Coinbase chief legal officer Paul Grewal called on US SEC Chair Gary Gensler to stop misleading the market about the legal status of cryptocurrencies in a May 7 social media post.

Grewal made the statement in response to Gensler’s recent CNBC interview with Andrew Sorkin, where he asserted that numerous digital assets fall under the category of securities according to existing law.

However, Grewal countered that the SEC chair’s claims were false as the watchdog’s lawyers have previously acknowledged that cryptocurrencies do not fall under the definition of securities.

In his message to Gensler, Grewal stated unequivocally:

“Please stop misleading the market — tokens are NOT securities. Their pleadings notwithstanding, your own attorneys have admitted this in court.”

Inadequate crypto disclosure

Meanwhile, Gensler reiterated his known stance that most cryptocurrencies are securities tokens in his CNBC interview, adding that they often lack the necessary disclosures meant for assets in this class.

According to the SEC chair:

“Without prejudging any one of them, many of those tokens are securities under the law of the land, as interpreted by the US Supreme Court. So we follow that law, and you, the investors, are not getting the required or needed disclosures about those assets.”

Although Gensler did not specify which cryptocurrencies he considers securities, recent regulatory actions suggest that all major tokens, excluding Bitcoin, are under scrutiny.

Since assuming the role of SEC Chair, Gensler has prioritized bringing crypto within the commission’s regulatory purview, citing the Howey test as a benchmark for determining securities status.

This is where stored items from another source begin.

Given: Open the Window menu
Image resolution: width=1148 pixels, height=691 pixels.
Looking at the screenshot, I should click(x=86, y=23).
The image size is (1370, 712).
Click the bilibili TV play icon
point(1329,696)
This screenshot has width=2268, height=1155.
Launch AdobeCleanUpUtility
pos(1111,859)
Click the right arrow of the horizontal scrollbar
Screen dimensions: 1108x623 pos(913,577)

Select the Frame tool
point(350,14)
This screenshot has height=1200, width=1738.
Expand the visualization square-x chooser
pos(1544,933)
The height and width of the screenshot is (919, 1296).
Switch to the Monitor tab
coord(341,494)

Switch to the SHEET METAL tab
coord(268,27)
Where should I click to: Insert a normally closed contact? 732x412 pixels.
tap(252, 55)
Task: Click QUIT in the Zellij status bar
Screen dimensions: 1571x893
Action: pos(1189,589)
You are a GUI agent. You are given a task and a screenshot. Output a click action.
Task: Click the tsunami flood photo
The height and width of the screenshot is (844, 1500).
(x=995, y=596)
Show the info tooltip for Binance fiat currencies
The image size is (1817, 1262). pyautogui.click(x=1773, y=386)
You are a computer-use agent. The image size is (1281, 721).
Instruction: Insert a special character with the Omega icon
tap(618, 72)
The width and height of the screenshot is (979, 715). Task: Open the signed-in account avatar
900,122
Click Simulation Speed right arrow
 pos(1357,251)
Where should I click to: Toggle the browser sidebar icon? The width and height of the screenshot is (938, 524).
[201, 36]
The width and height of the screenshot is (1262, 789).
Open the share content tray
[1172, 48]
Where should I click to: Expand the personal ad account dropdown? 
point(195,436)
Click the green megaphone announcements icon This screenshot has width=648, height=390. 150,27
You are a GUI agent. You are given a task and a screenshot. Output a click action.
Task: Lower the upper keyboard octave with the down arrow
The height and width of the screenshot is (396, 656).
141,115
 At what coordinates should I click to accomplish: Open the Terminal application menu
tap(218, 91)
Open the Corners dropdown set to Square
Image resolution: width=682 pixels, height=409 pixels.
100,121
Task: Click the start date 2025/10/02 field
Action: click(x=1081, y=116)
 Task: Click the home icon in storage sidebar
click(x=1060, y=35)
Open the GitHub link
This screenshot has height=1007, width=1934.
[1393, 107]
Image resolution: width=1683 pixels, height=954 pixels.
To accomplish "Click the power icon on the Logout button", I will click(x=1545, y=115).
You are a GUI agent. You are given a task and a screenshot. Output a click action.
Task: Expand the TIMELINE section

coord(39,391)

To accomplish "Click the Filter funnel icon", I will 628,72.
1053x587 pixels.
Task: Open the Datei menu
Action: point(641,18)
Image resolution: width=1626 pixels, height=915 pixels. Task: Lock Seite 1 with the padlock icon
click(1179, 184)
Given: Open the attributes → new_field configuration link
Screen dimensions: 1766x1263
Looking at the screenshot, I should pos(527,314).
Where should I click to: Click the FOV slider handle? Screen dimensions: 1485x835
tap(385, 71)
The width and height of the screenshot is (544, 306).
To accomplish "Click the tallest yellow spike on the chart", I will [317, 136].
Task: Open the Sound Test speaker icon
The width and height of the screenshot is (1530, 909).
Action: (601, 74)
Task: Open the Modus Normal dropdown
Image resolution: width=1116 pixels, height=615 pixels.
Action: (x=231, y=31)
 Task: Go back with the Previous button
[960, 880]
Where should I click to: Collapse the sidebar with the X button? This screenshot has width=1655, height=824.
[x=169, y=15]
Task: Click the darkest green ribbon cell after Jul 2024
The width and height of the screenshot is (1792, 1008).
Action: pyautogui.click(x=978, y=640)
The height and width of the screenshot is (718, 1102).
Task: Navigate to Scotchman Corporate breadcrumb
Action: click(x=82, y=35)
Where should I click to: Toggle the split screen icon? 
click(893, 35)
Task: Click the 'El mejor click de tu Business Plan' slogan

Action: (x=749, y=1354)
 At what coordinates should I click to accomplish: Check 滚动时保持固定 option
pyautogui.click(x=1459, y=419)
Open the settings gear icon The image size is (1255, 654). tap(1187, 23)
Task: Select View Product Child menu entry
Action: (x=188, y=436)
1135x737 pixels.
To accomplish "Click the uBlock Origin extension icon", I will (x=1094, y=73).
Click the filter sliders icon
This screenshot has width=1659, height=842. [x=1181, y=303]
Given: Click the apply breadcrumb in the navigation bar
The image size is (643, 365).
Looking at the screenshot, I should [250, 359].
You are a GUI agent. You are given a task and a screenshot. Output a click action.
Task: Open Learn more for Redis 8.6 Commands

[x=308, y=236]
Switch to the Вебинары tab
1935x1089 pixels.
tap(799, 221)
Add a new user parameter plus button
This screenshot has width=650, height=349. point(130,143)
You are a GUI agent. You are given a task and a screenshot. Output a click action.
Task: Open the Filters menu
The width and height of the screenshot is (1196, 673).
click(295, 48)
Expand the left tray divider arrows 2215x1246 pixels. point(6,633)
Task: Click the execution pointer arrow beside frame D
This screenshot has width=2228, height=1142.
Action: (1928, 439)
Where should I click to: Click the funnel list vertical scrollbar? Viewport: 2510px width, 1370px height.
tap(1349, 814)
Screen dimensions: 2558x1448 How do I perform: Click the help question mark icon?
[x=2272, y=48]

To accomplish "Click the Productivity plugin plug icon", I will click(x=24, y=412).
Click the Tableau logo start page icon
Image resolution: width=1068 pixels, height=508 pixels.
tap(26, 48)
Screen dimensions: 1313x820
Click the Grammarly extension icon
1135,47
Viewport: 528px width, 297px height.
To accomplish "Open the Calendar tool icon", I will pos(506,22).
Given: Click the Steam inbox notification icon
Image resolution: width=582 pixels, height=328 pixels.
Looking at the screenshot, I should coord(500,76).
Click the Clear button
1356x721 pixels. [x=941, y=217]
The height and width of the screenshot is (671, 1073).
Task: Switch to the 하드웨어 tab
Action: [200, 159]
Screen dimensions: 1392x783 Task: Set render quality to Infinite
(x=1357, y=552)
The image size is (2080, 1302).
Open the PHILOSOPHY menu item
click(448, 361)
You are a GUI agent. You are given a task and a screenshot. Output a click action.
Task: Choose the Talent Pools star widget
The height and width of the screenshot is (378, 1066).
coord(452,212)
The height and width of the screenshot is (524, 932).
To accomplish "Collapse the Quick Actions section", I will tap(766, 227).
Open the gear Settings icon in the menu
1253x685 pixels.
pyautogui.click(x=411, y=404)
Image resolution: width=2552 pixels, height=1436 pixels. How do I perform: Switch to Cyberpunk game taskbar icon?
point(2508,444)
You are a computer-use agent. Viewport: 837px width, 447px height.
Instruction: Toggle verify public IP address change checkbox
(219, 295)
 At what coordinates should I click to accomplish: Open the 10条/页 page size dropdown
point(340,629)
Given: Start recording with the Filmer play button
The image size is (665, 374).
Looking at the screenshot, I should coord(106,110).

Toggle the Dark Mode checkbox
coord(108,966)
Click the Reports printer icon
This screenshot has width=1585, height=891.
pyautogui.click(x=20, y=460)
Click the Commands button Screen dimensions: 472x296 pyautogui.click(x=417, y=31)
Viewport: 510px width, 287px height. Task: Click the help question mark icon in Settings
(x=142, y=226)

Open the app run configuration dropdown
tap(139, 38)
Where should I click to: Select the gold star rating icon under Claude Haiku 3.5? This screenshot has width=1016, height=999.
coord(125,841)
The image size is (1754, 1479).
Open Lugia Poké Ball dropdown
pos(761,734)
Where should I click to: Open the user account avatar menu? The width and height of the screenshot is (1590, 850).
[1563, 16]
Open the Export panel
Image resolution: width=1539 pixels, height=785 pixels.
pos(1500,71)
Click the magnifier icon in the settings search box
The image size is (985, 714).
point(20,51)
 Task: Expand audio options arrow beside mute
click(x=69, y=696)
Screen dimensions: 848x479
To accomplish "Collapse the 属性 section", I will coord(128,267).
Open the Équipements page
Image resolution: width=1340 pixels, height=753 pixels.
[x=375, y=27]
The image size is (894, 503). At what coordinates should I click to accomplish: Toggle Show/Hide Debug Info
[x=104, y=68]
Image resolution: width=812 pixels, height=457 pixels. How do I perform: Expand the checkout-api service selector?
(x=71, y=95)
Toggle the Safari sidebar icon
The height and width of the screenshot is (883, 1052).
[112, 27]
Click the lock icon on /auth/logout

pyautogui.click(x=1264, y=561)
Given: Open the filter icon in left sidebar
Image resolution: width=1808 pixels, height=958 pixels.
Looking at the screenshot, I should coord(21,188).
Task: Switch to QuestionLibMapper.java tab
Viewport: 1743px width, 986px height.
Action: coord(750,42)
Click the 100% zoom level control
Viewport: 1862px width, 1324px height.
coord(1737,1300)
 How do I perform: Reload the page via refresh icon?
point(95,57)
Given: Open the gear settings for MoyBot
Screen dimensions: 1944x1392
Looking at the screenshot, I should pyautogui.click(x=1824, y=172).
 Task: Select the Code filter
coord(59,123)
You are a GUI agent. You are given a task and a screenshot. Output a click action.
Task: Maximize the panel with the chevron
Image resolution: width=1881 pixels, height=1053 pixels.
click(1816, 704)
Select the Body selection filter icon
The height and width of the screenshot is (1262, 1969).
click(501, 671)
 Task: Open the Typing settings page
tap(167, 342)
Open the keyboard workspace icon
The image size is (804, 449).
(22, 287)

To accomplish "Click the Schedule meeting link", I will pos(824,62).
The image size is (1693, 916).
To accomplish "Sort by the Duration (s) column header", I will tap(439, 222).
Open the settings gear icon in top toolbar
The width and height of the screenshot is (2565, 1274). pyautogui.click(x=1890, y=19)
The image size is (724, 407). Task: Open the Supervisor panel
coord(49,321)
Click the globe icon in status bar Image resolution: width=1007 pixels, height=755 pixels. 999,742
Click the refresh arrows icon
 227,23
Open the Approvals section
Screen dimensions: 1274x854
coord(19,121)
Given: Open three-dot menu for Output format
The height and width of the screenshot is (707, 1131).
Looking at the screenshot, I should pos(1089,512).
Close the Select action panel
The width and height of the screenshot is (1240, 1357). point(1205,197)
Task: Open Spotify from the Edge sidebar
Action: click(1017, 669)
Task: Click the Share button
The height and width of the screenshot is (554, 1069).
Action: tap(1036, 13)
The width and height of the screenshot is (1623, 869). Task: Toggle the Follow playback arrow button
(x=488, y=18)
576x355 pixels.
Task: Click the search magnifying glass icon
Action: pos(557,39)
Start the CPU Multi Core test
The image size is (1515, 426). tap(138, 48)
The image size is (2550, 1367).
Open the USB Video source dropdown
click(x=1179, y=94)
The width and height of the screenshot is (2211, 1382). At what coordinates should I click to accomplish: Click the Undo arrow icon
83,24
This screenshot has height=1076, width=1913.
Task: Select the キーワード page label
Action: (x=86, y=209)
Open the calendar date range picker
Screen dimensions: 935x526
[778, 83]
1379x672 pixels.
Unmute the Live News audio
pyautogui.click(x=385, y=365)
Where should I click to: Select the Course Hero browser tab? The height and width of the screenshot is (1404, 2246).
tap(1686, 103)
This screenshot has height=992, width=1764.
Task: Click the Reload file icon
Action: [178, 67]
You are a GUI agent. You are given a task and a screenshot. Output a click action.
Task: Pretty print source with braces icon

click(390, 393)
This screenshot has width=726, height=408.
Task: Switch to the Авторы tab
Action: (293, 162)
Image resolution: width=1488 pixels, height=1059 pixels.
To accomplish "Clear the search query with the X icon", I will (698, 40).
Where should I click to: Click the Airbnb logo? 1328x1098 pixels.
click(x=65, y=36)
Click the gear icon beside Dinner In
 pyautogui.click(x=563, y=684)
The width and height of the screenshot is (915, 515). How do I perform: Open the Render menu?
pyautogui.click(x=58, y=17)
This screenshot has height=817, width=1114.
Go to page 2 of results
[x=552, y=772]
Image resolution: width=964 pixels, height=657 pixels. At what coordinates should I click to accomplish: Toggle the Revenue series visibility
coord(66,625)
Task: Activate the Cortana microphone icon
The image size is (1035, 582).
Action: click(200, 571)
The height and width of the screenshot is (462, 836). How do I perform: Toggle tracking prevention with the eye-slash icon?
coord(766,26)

Critics have lambasted Gensler’s enforcement-centric approach, advocating instead for legislative clarity from Congress. However, progress on crypto-related legislation has been sluggish, prolonging uncertainty in the industry.

Several crypto entities, including Binance, Coinbase, and Ripple, are entangled in legal battles with the Gensler-led commission. Furthermore, during the past month, the financial watchdog has issued Wells Notices to other major crypto firms, such as Uniswap, Consensys, and digital trading platform Robinhood.